[Dataset entries]
==========

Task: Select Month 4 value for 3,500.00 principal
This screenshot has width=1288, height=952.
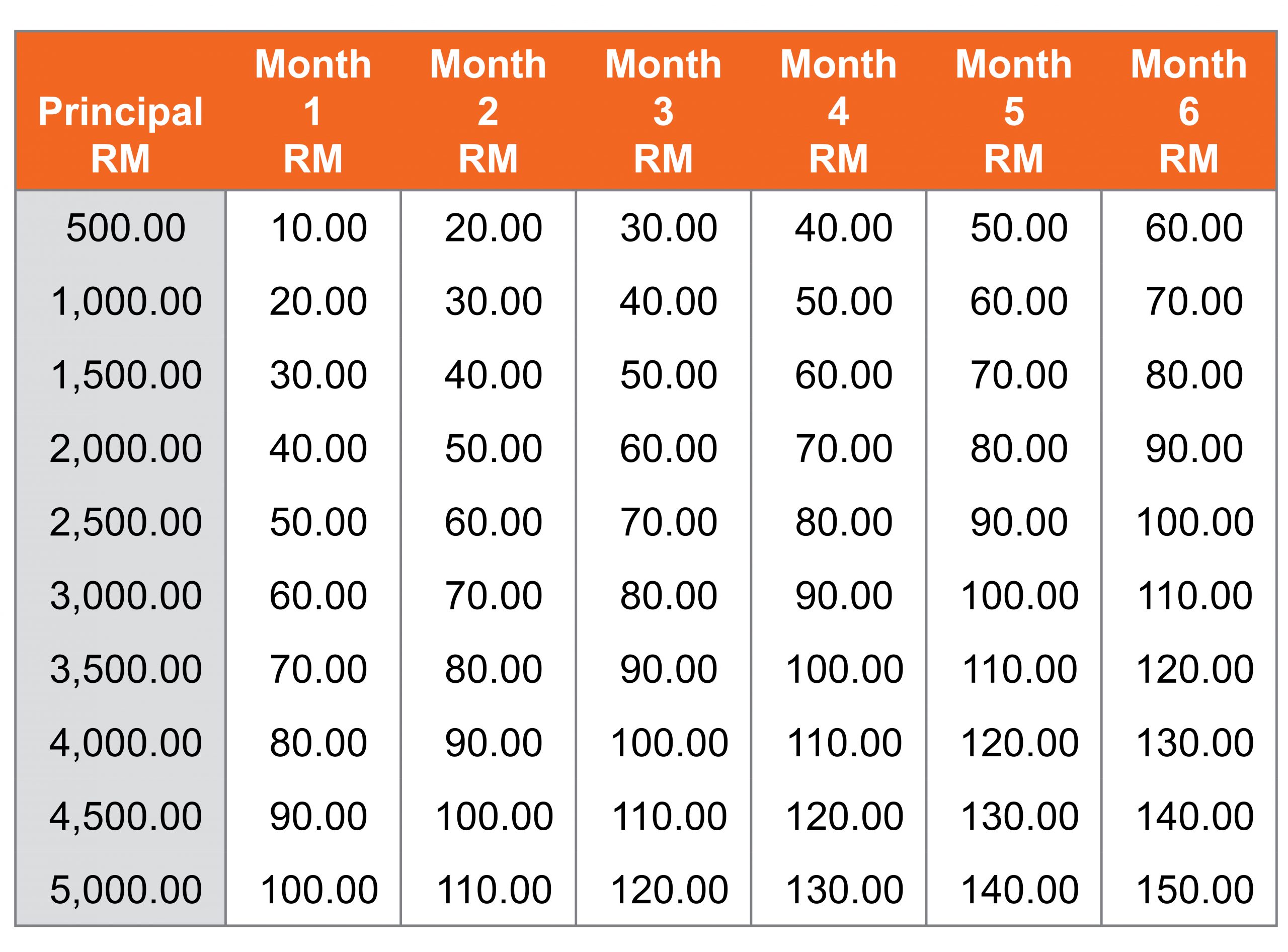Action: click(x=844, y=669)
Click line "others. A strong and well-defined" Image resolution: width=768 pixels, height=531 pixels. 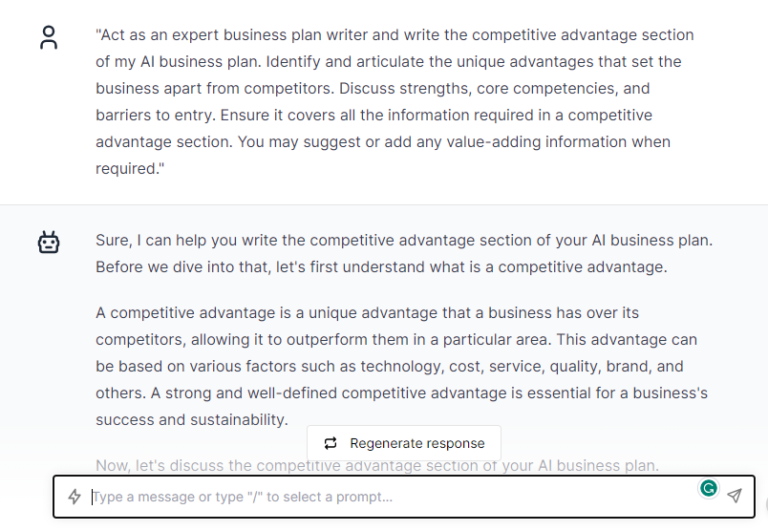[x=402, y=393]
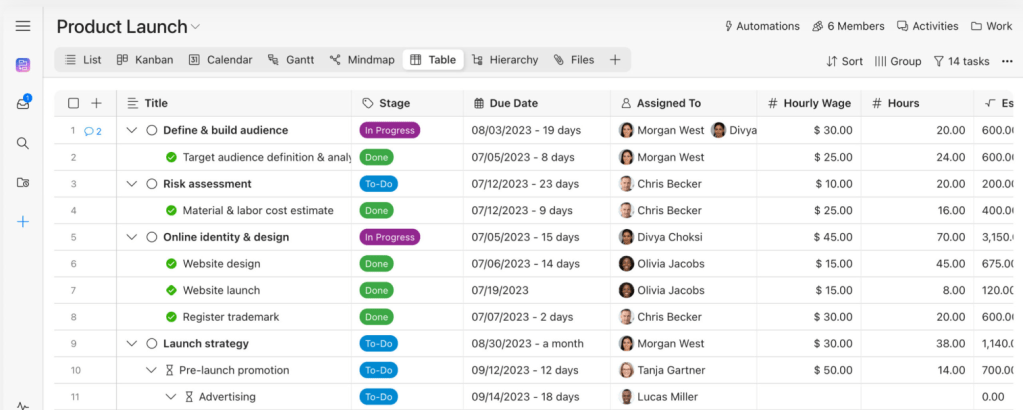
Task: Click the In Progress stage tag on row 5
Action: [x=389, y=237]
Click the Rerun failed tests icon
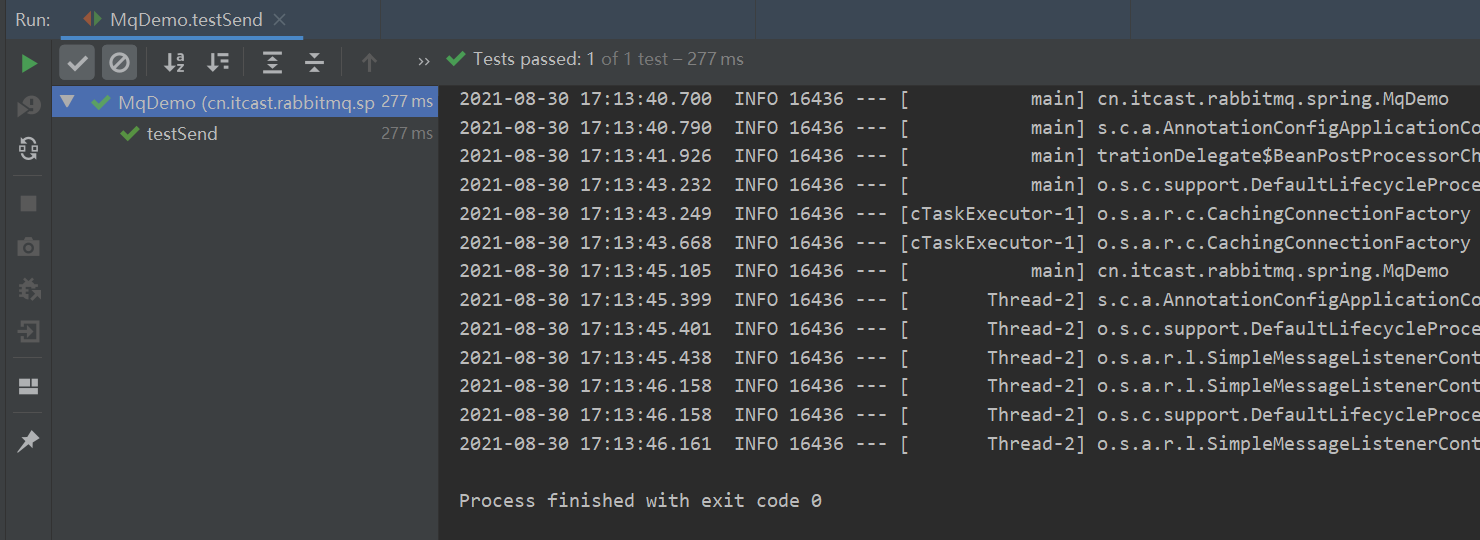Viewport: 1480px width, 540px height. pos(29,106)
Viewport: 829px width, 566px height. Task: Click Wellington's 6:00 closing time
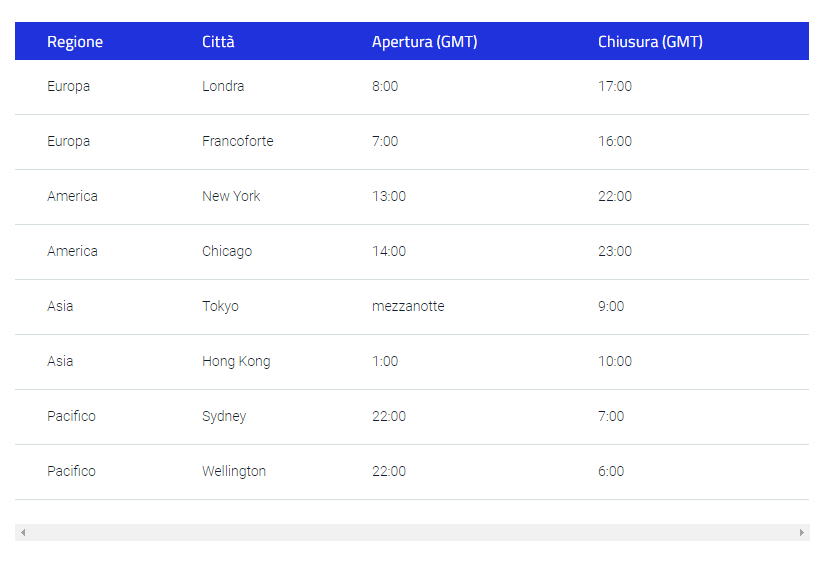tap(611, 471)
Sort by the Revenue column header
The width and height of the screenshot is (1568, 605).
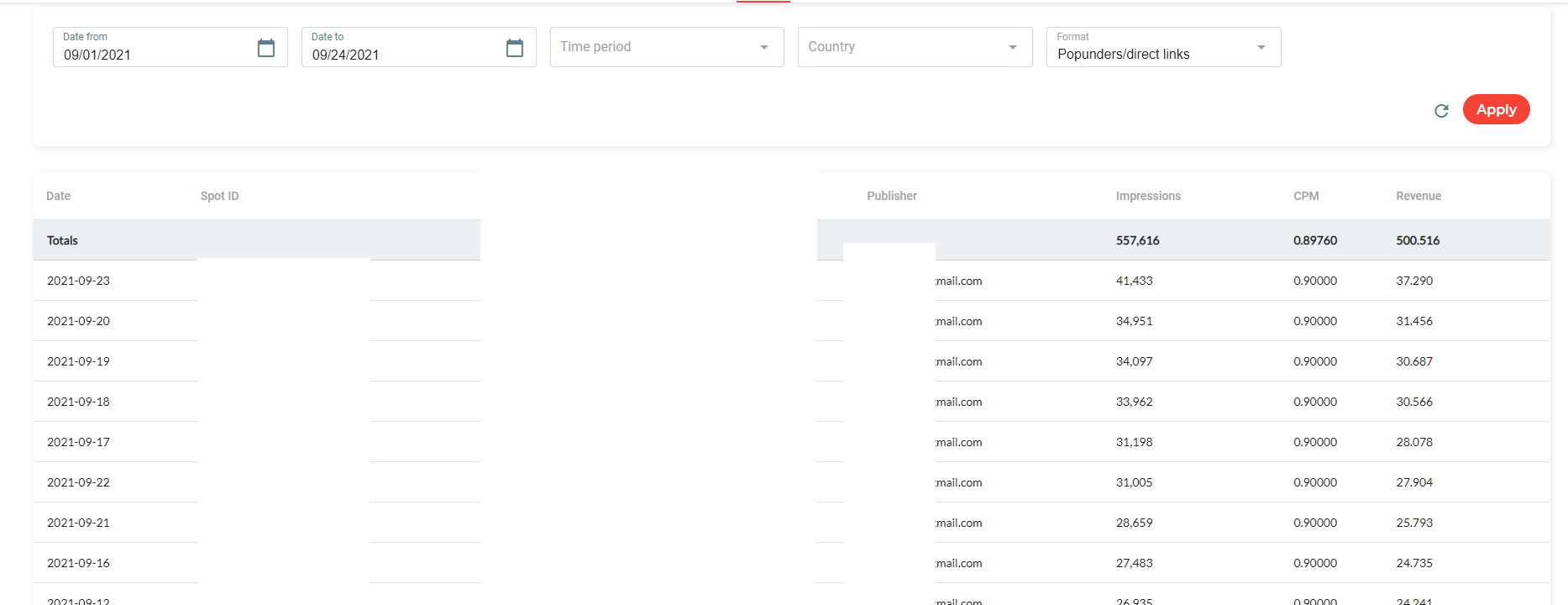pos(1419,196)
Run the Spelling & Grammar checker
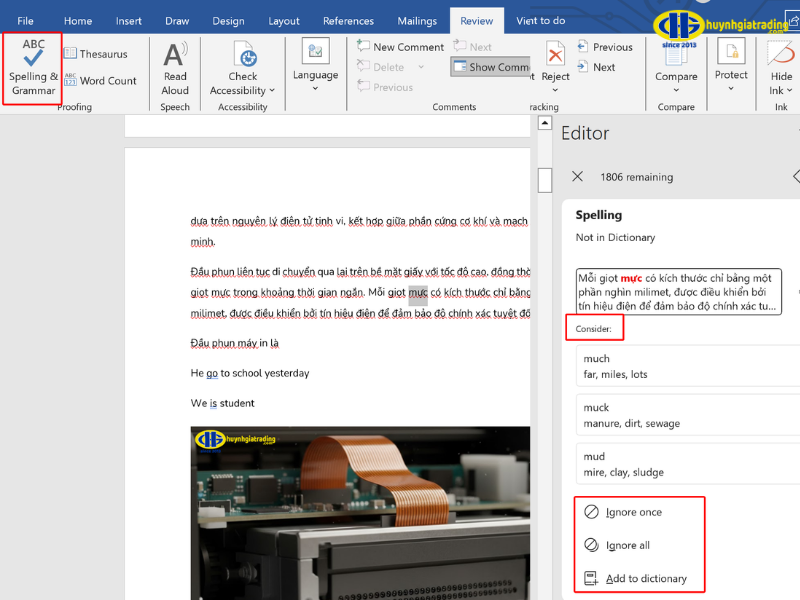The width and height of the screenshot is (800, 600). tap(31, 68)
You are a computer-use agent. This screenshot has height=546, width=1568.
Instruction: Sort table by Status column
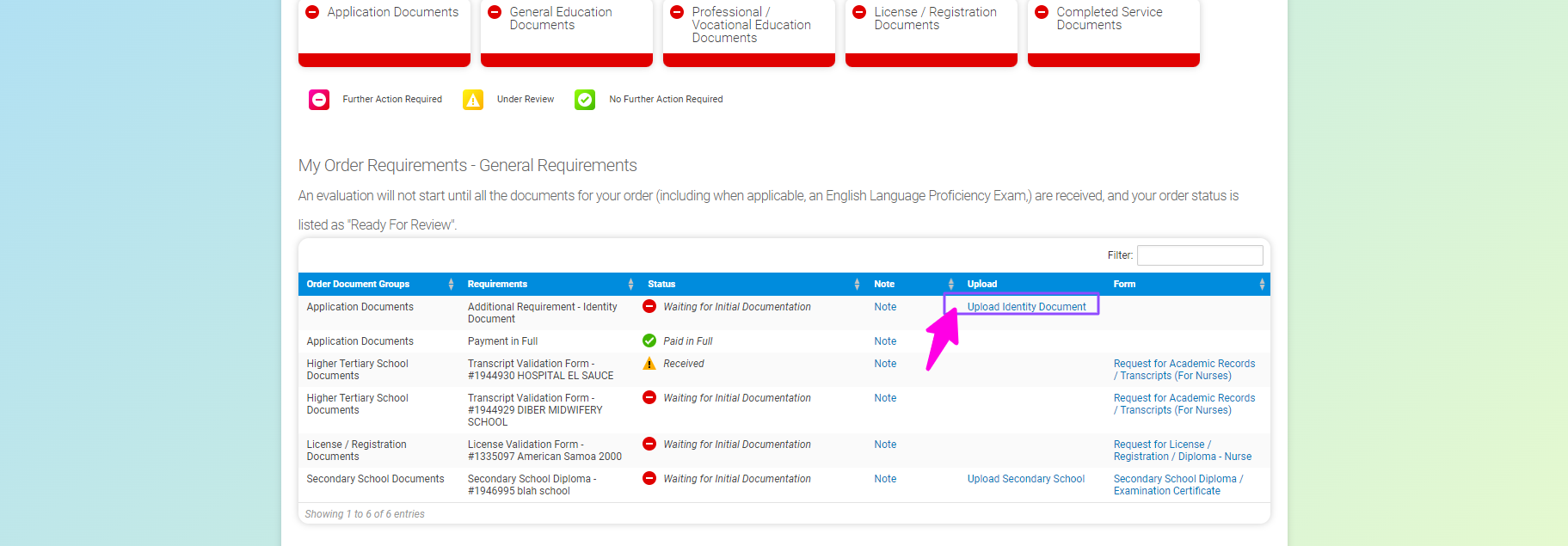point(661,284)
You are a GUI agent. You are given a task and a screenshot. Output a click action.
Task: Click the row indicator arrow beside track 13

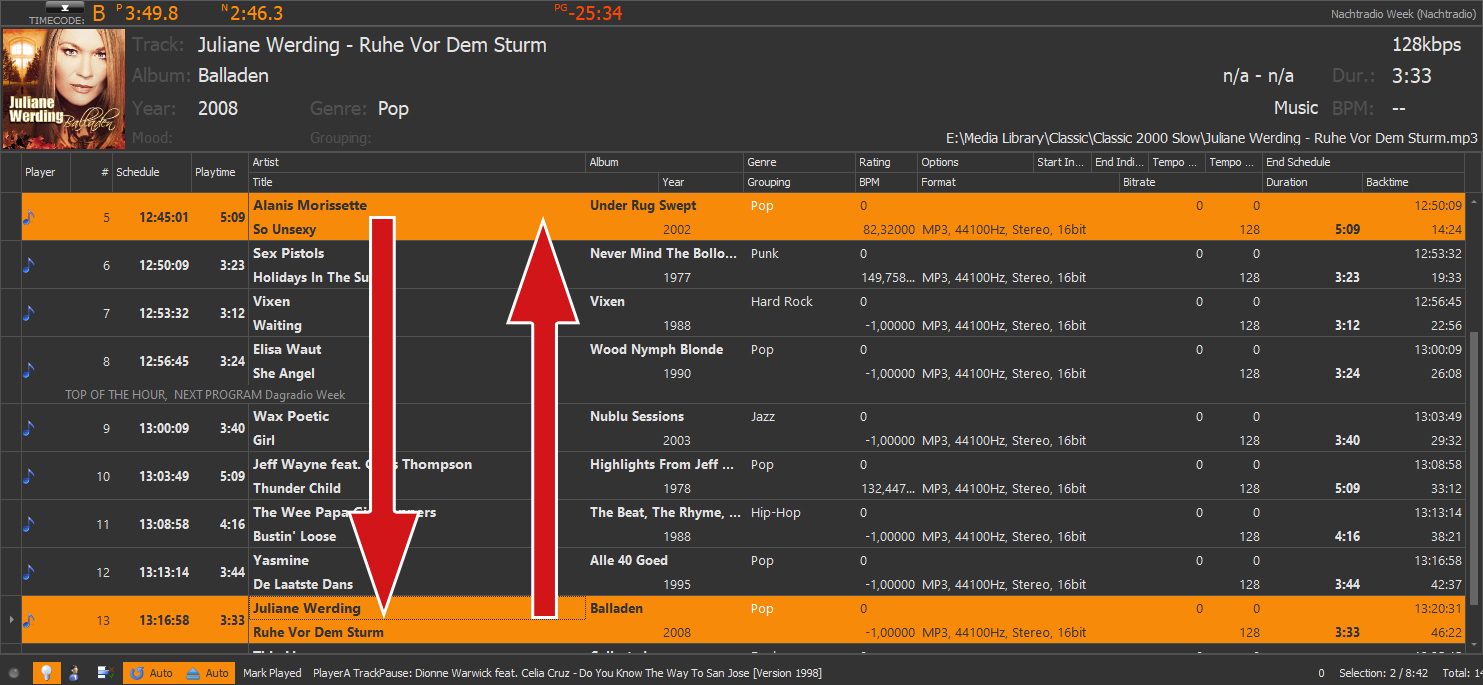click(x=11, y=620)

==========

* **EXERCISE PROMPT**: Which of the lines above include the word "agent"? Copy each of them.

* **SOLUTION TO THE PROBLEM**:
You are a computer-use agent. This screenshot has height=546, width=1568.
You are a GUI agent. You are given a task and a screenshot. Output a click action.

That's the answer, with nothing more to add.